[Given entries — start]

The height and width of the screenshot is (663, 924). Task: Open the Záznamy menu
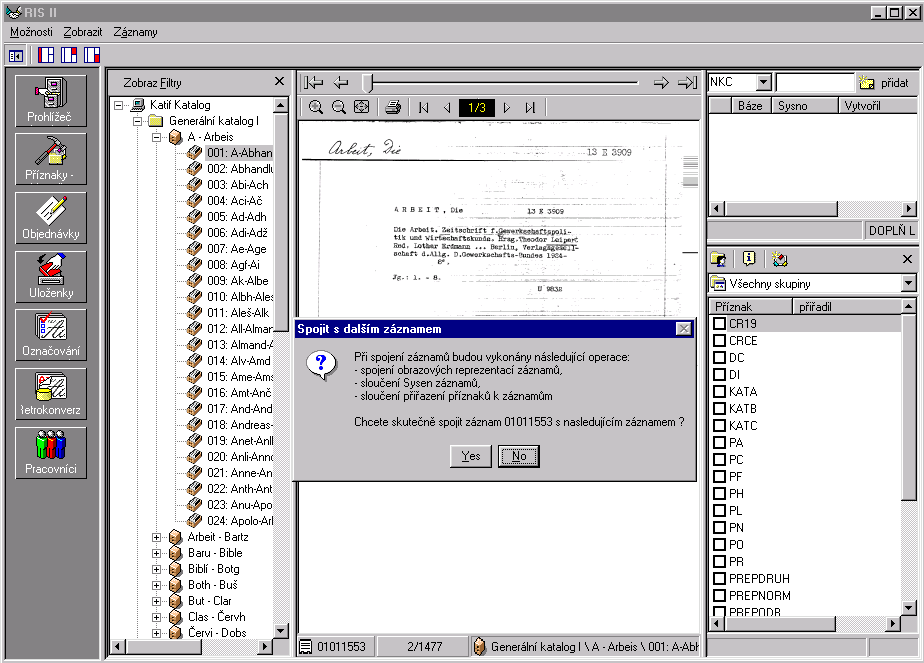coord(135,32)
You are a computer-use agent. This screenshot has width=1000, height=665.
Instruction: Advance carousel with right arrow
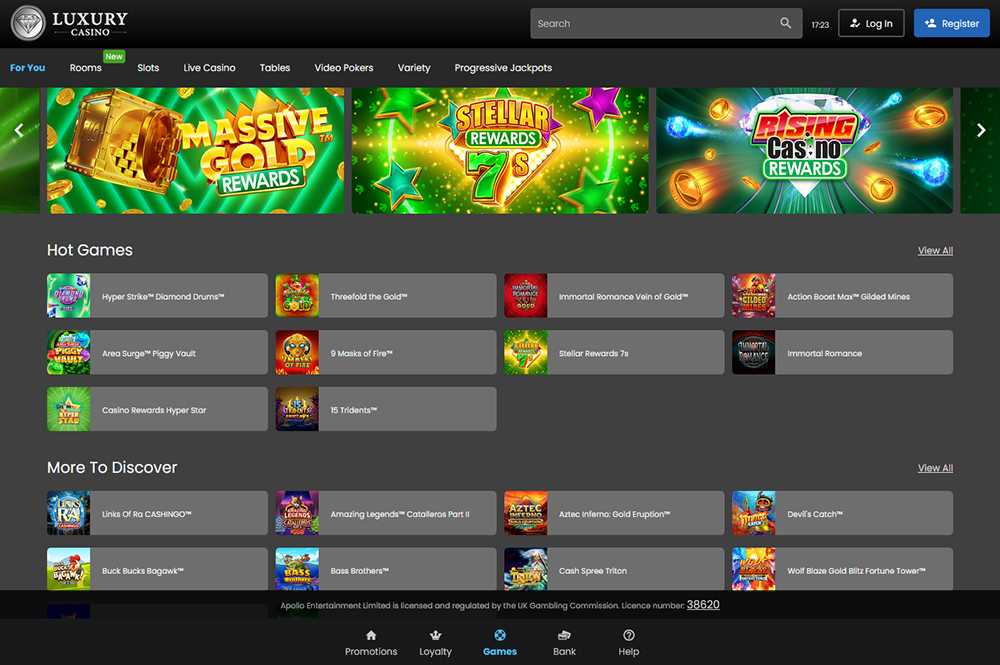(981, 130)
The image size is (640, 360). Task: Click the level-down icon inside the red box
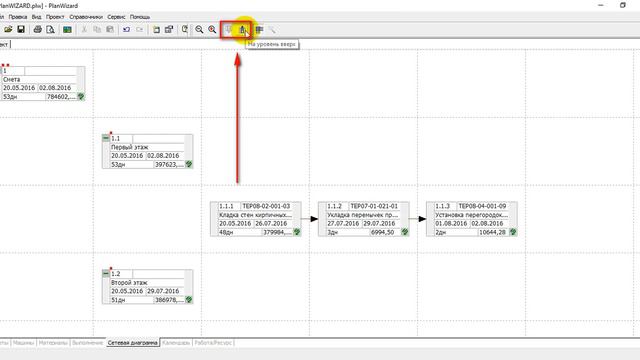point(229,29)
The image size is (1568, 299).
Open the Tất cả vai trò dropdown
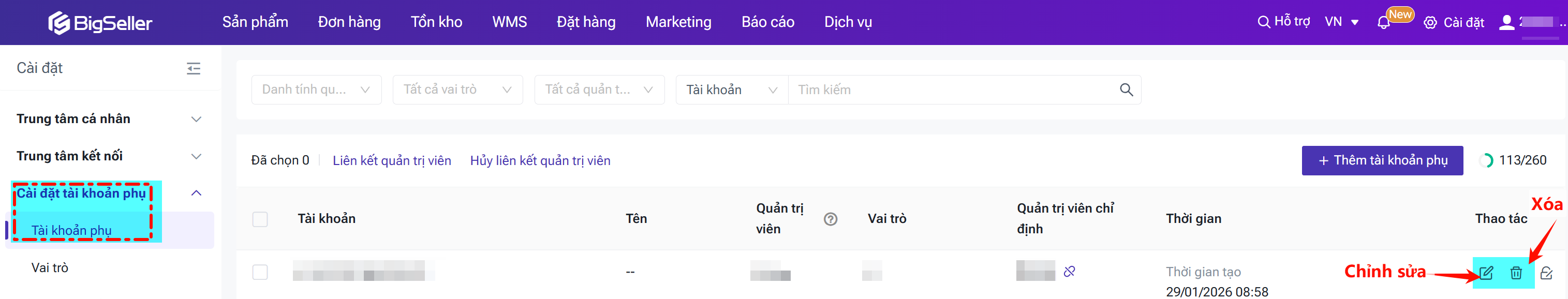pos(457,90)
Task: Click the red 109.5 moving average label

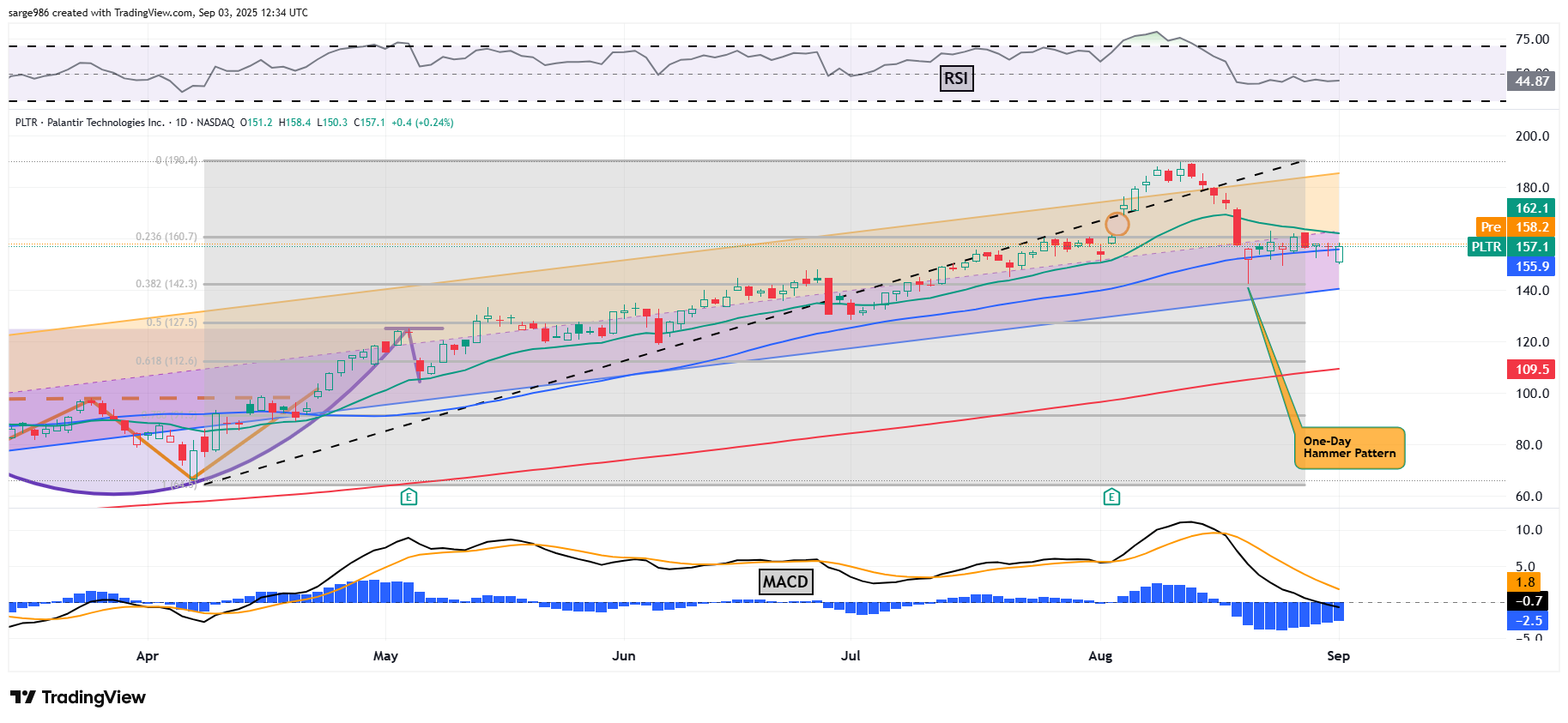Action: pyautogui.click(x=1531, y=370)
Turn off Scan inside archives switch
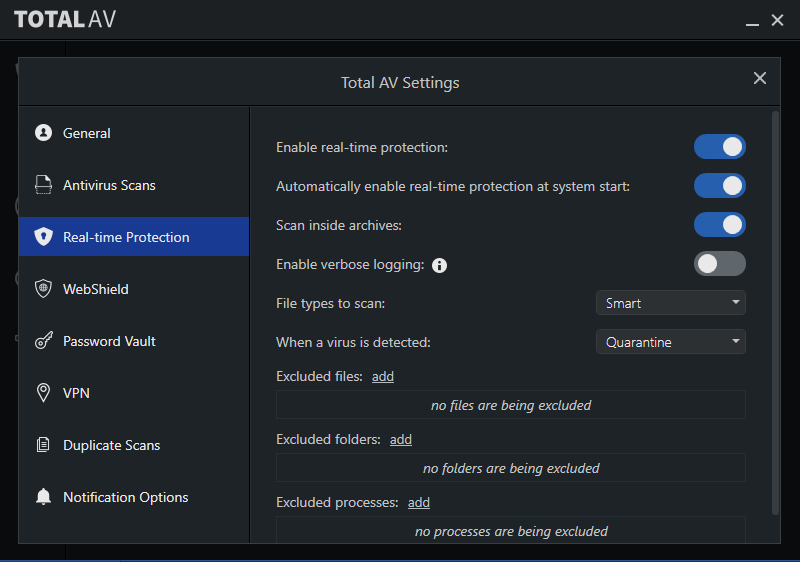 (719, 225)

[Given entries — finish]
[Given entries — start]

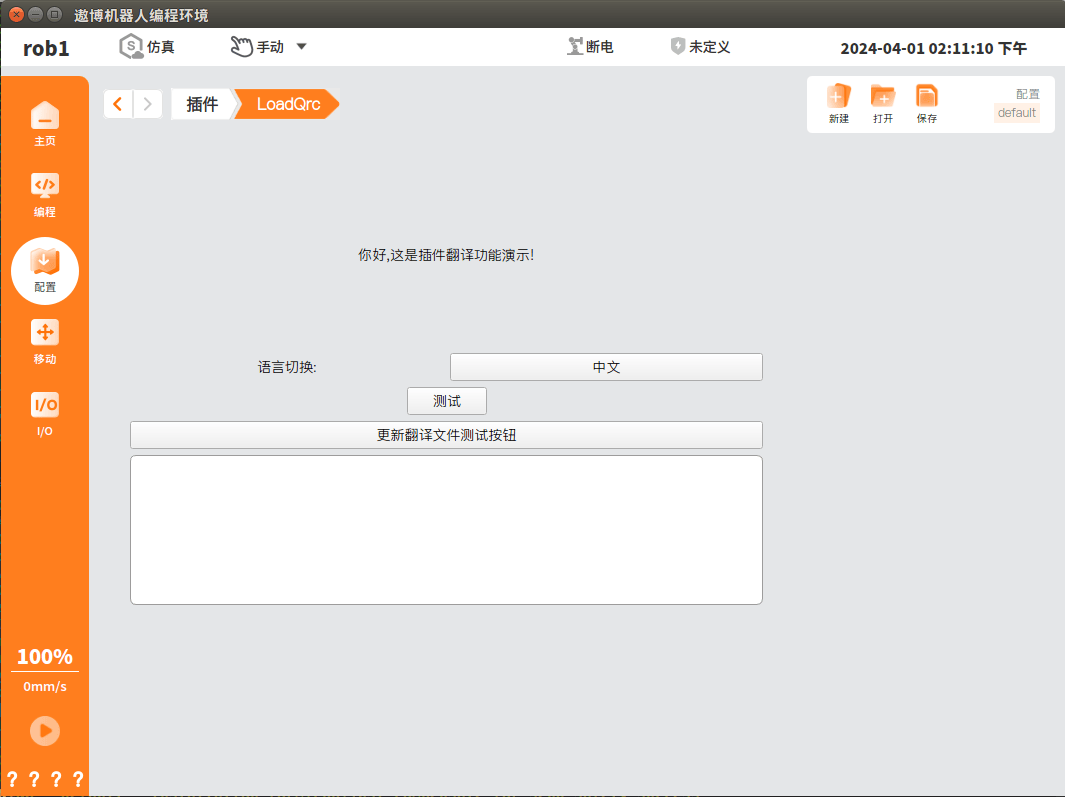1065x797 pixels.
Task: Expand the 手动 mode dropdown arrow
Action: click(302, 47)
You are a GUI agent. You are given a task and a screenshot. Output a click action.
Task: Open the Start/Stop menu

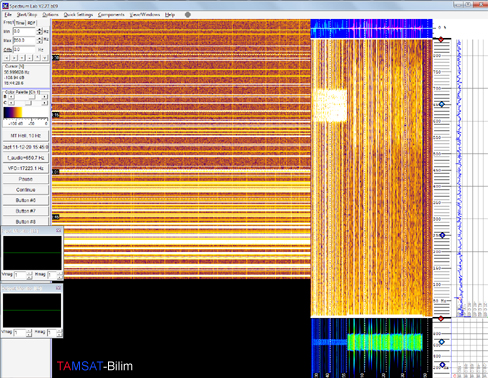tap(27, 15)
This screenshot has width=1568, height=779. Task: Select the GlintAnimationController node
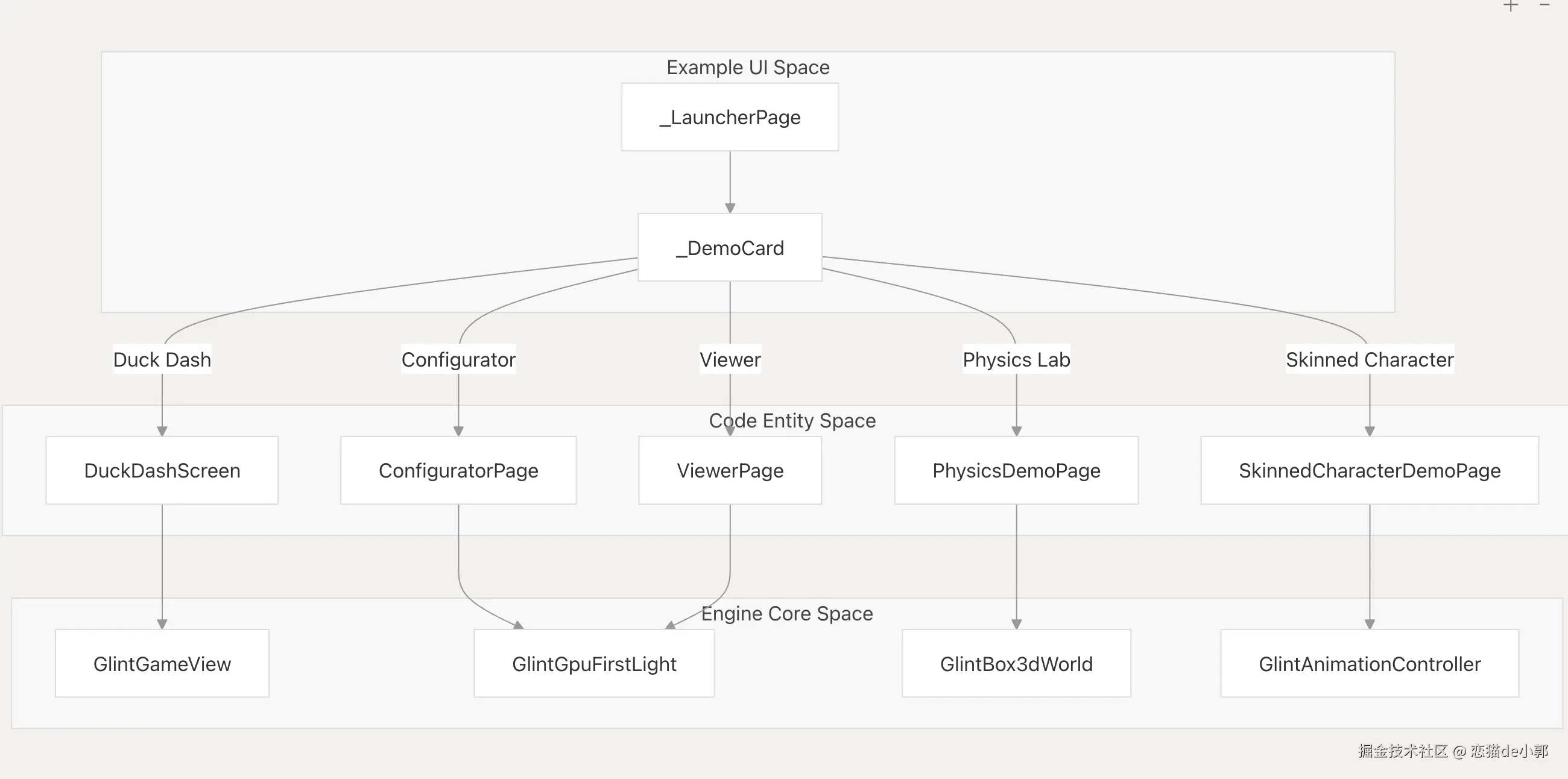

[Given entries — finish]

• _Exercise details_: Going by the data above, give back only the lines from the one containing "You are a computer-use" through the one containing "The image size is (1568, 299).", exactly as they stand, both ends included and no images.

• _Task response_:
You are a computer-use agent. This screenshot has width=1000, height=665.
Instruction: Advance carousel with right arrow
(981, 130)
The image size is (640, 360). Task: Click the level-down icon inside the red box
point(229,29)
The image size is (1568, 299).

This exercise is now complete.